▶ TASK INSTRUCTIONS:
#1 In the article on Frank Winkler's black hole research funding, what other name does the galaxy M83 go by?
#2 Write a continuation of the article on Frank Winkler's black hole research funding, picking up after its final sentence.

▶ EXCERPT TO READ:
----

MIDDLEBURY, Vt. – Professor Emeritus Frank Winkler of the physics department has received funding from NASA’s Space Telescope Science Institute to help advance science’s understanding of black holes.

In collaboration with researchers at Curtin University (Australia) and Johns Hopkins University (U.S.), Winkler’s project involves observations from the Hubble Space Telescope and is titled “Diagnosing the super-Eddington accretion/outflow regime using the microquasar MQ1 in M83.”

The goal is to better understand the unusual black hole in the southern spiral galaxy M83, also known as the Southern Pinwheel. The research is a follow-up to previous studies from Hubble and from NASA’s Chandra X-ray Observatory.

Prior studies have suggested that black holes provide the energy source for radiation in excess of what simple physics models allow – the so-called “Eddington limit” – and has done so for thousands of years. Winkler and his colleagues hope to learn how this is possible, or else why this interpretation may be incorrect.

----

▶ PROVIDED MATERIAL:
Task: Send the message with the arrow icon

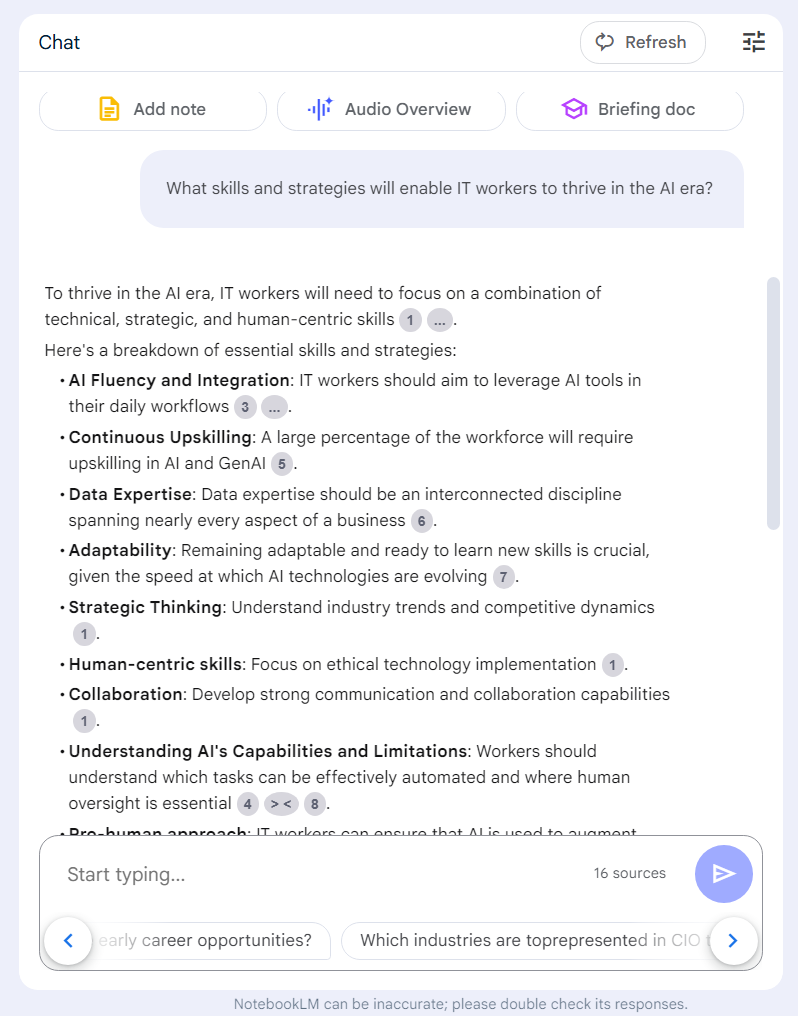Action: tap(724, 873)
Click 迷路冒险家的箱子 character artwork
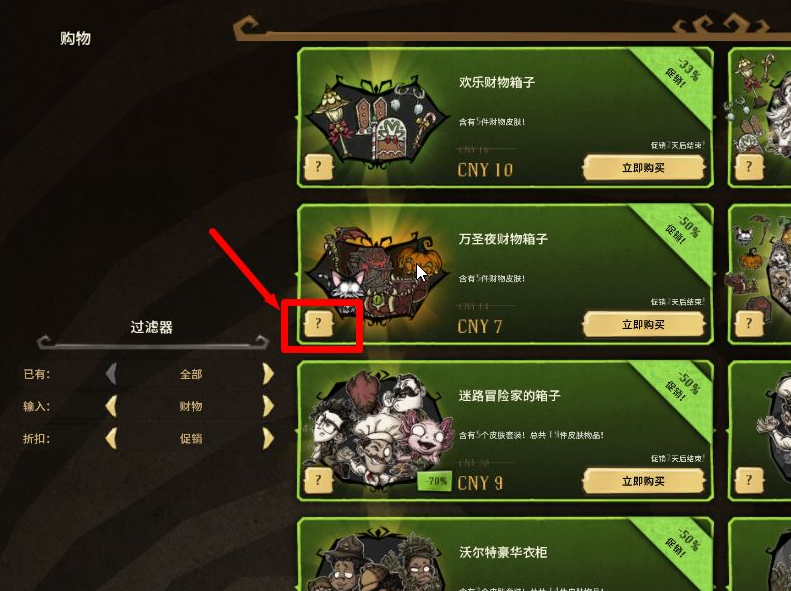Viewport: 791px width, 591px height. (x=376, y=429)
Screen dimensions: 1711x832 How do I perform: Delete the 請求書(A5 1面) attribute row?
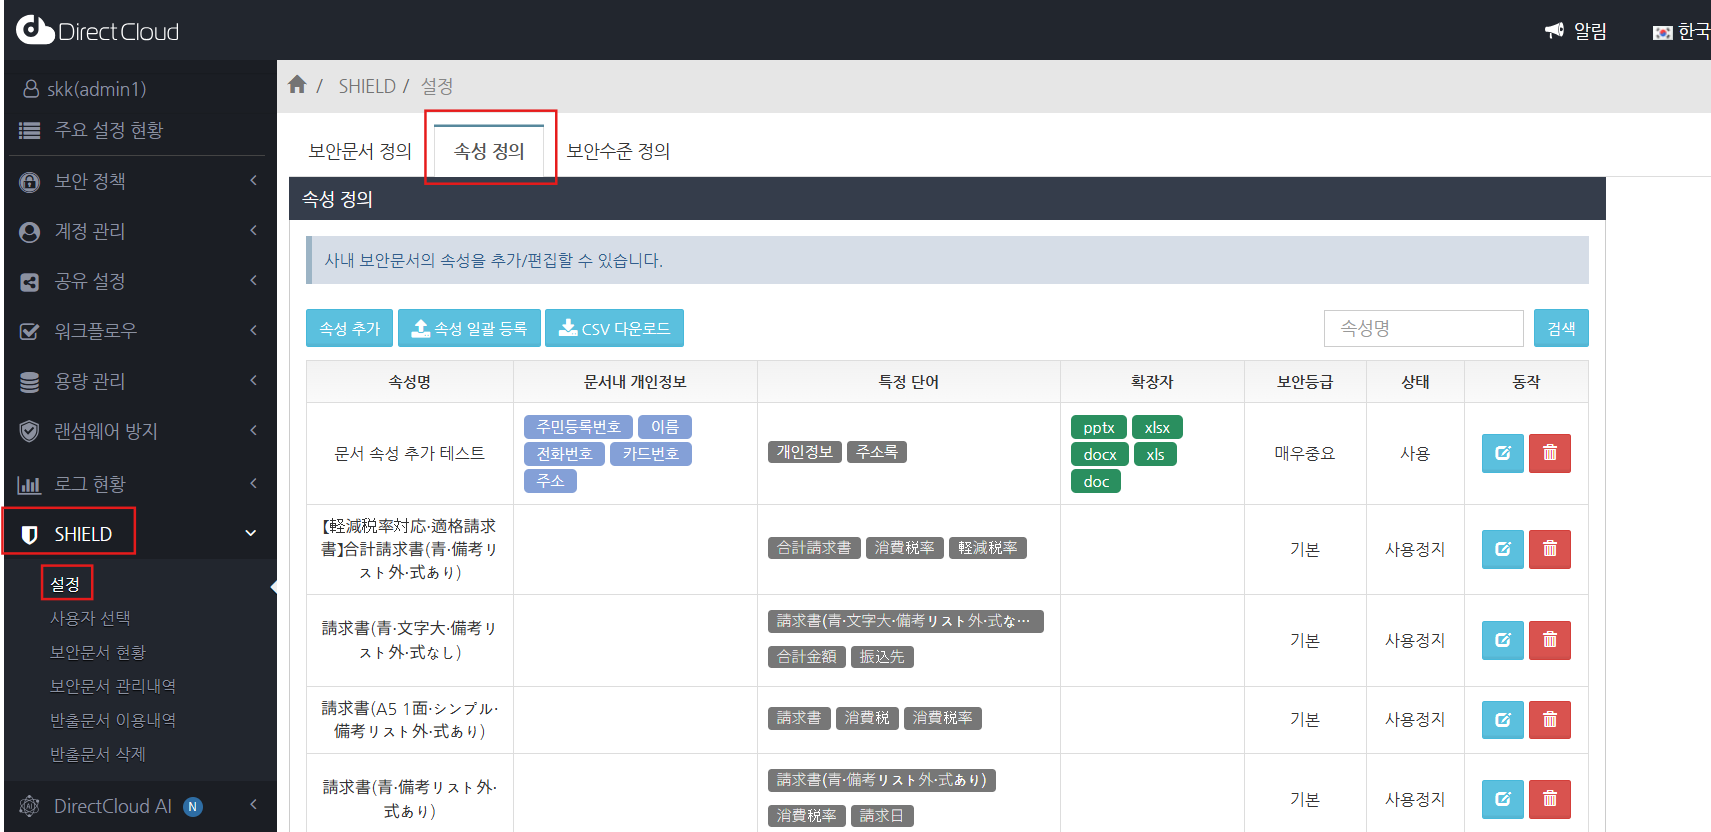click(1549, 719)
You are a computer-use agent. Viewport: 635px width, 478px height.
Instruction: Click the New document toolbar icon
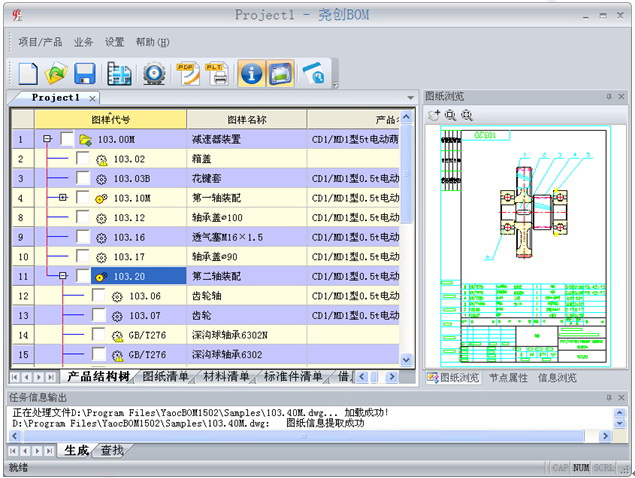pyautogui.click(x=27, y=73)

----

▶ ANSWERS TO THE PROBLEMS:
#1 The Southern Pinwheel.

#2
Frank Winkler, the Gamaliel Painter Bicentennial Professor Emeritus of Physics, joined the Middlebury faculty in 1969. His research is centered on supernovae, supernova remnants, and the interstellar medium.

“Simply put,” he explains, “I am interested in how stars blow up, what is left after they do, and how they enrich the cosmos in heavy elements like oxygen, carbon, silicon, iron, and others – the elements that play a crucial role in the development of planets and life on them.”